Bu sözleri ve benzerlerini bilinçli yurtseverlerimiz söylüyor.
Karşımızdaki vatansız milletsiz, besleme koro ise her gün ama her gün bir değerimize saldırıyor.

Tarih Okumak

Bu günlerde tarih okumaya vakit ayırmalı, zararın neresinden dönülse yeridir diyerek tarih bilincimizdeki eksikliğimizi tamamlamalıyız...

Madem 1919’lu yıllardan başlayarak tarihimizi konuşuyoruz ; Sakarya Savaşını
ve Sakarya Savaşının tarihimizdeki önemini bir kez daha hatırlamaya ne dersiniz?

Biz Haddimizi Biliriz


Biliyorum yine yazım çok uzun olacak..Çoğu okuyan yarısında okumayı bırakacak...Kısa, üç cümlelik deyim yerindeyse „gaz alan“ yazılarla yetinecek, onları birbirlerine yönlendirecekler....Bak bak iktidara nasıl da bindirdi? O...korkmadan neler de yazdı neler diyecekler...Ohalı, çüşlü bindirmelere binip gidecekler...Muhalefet eden bazı yazarlarımızın derdinin sadece çağdaşlık olduğunu, milli bilincin üzerinde hiç mi hiç durmadıklarını gözardı edecekler...

Biz haddimizi biliriz. Ben ve benim gibi hasbelkader yazıları Bilgiağı(internet) sayesinde yayınlanabilenler…Biz çapımızı, enimizi de biliriz…Okyanusta miniminnacık bir damla olduğumuzu da…Damlaların birleşerek bardakları doldurduğunu da…Nehirlere dönüştüğünü de…

Sakarya Savaşı


Atatürk Nutuk’ta Sakarya Savaşını anlatırken söze şöyle başlamıştır. Bu sözü özellikle seçim günlerimizde baştacı yapmamız gerekirken tarih kitaplarımıa bile almadık. Üzerinde konuşmadık. Bakın ne diyor?

Efendiler, sırası gelmişken, aziz milletime şunu tavsiye ederim ki, bağrında yetiştirerek başının üstüne kadar çıkaracağı adamların kanındaki, vicdanındaki öz cevheri çok iyi tahlil etmek dikkatinden bir an geri kalmasın!

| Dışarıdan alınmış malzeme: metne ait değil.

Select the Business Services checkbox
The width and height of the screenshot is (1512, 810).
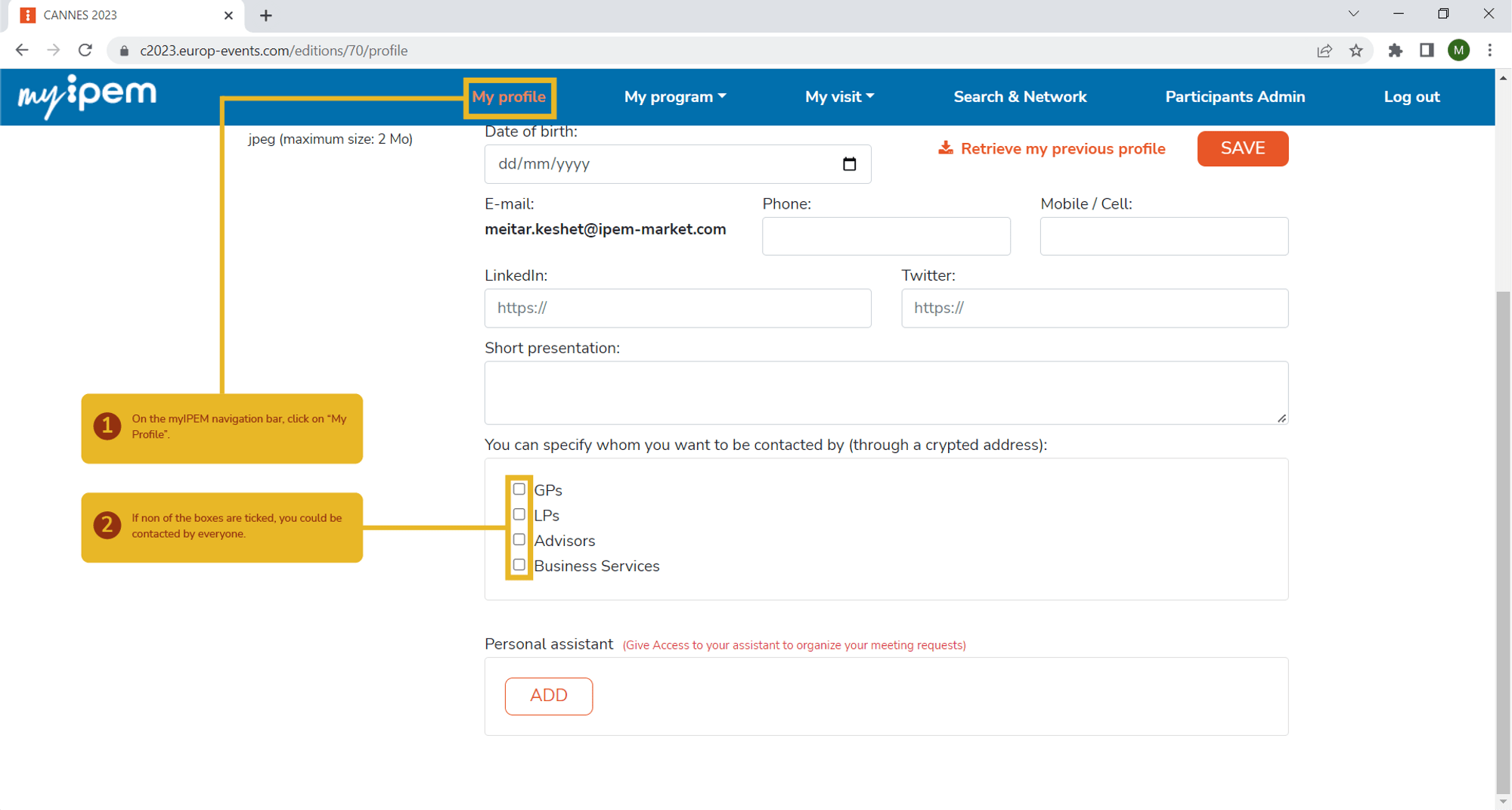[519, 565]
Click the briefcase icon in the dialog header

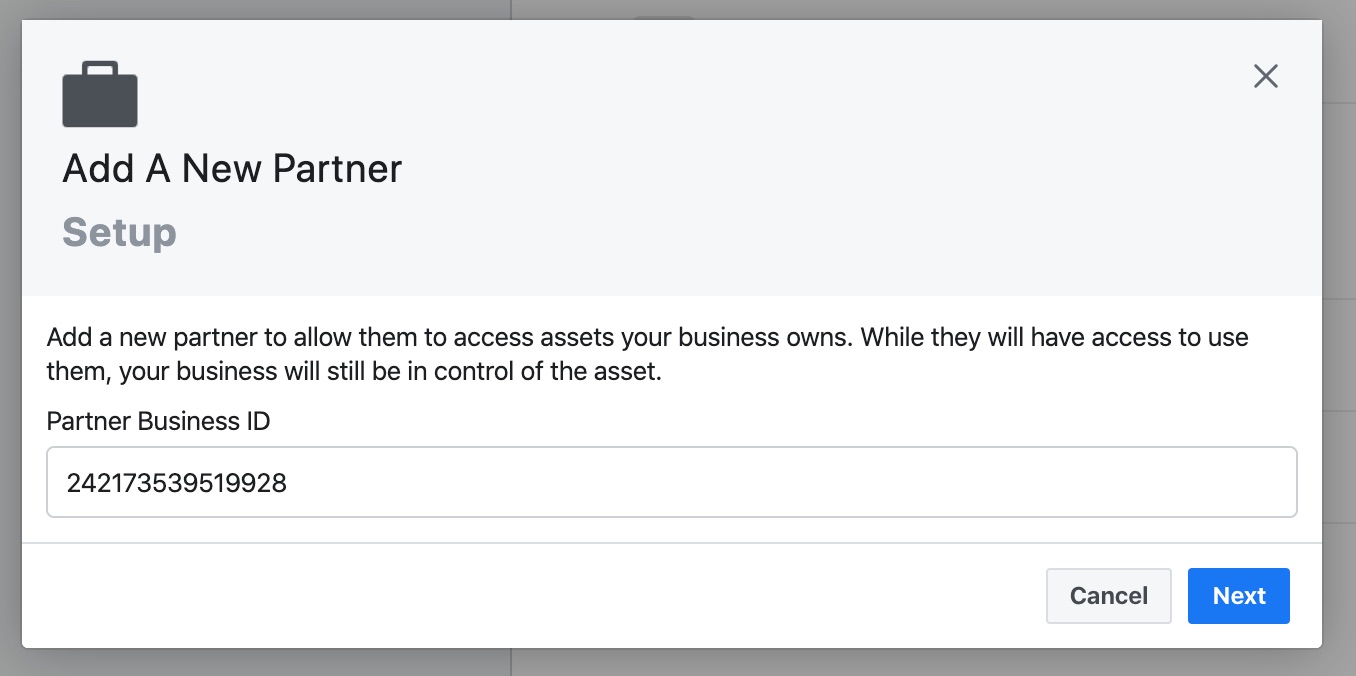tap(100, 95)

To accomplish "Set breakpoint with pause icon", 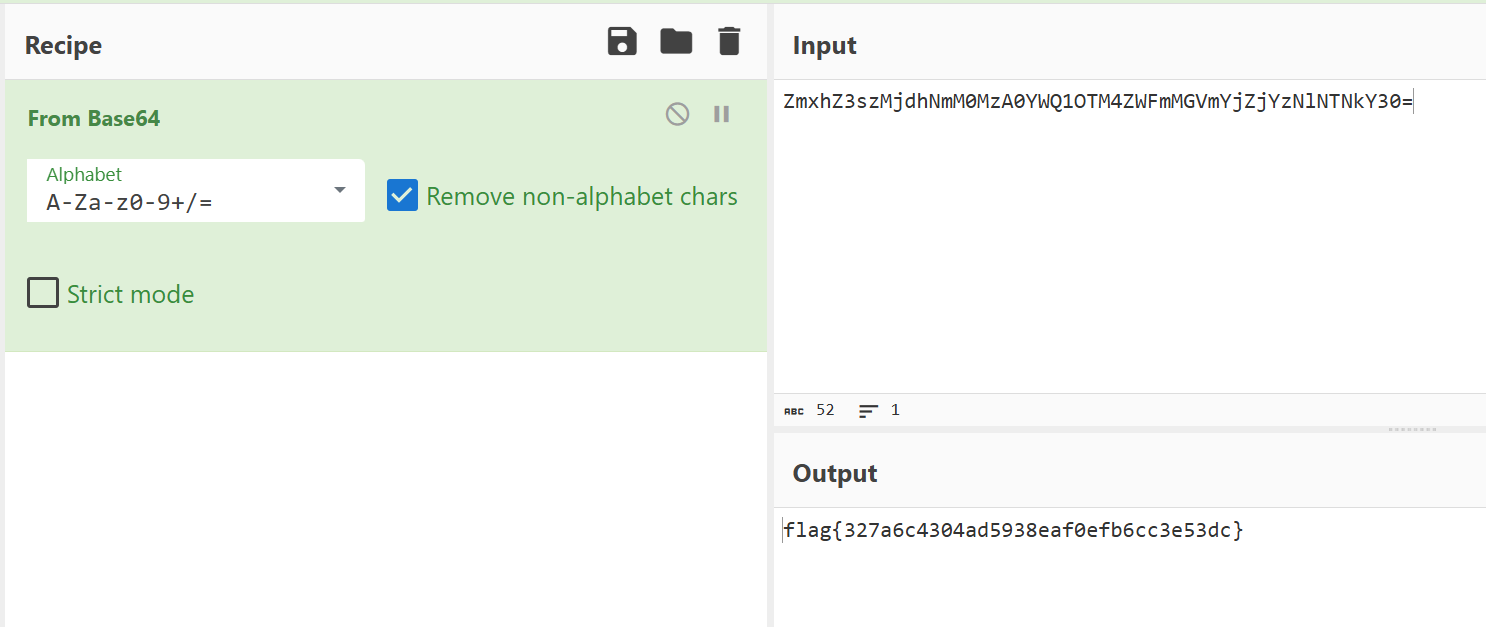I will [721, 114].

Atatürk bu sözlerinden sonra Sakarya Meydan Savaşını anlatmaya başlar:

Atatürk Sakarya Meydan Savaşını Anlatıyor


"Saygıdeğer Efendiler, olayları Sakarya Meydan Savaşına getirmek istiyorum. Fakat, bunun için müsaade buyurursanız, ufak bir giriş yapacağım.
İkinci İnönü Savaşından sonra, üç ay kadar bir zaman geçti. Ondan sonra 10 Temmuz 1921 tarihinde, Yunan ordusu yeniden cephemize genel saldırıya girişti. Bu tarihten önceki günlerde tarafların durumu şöyleydi :
Bîzim ordumuz, başlıca Eskişehir ve Eskişehir'in kuzeybatısındaki İnönü mevzileri ile Kütahya - Altıntaş dolaylarında yığınak yapmıştı. Afyonkarahisar dolaylarında iki tümenimiz vardı. Geyve ve Menderes dolaylarında da birer tümenimiz bulunuyordu.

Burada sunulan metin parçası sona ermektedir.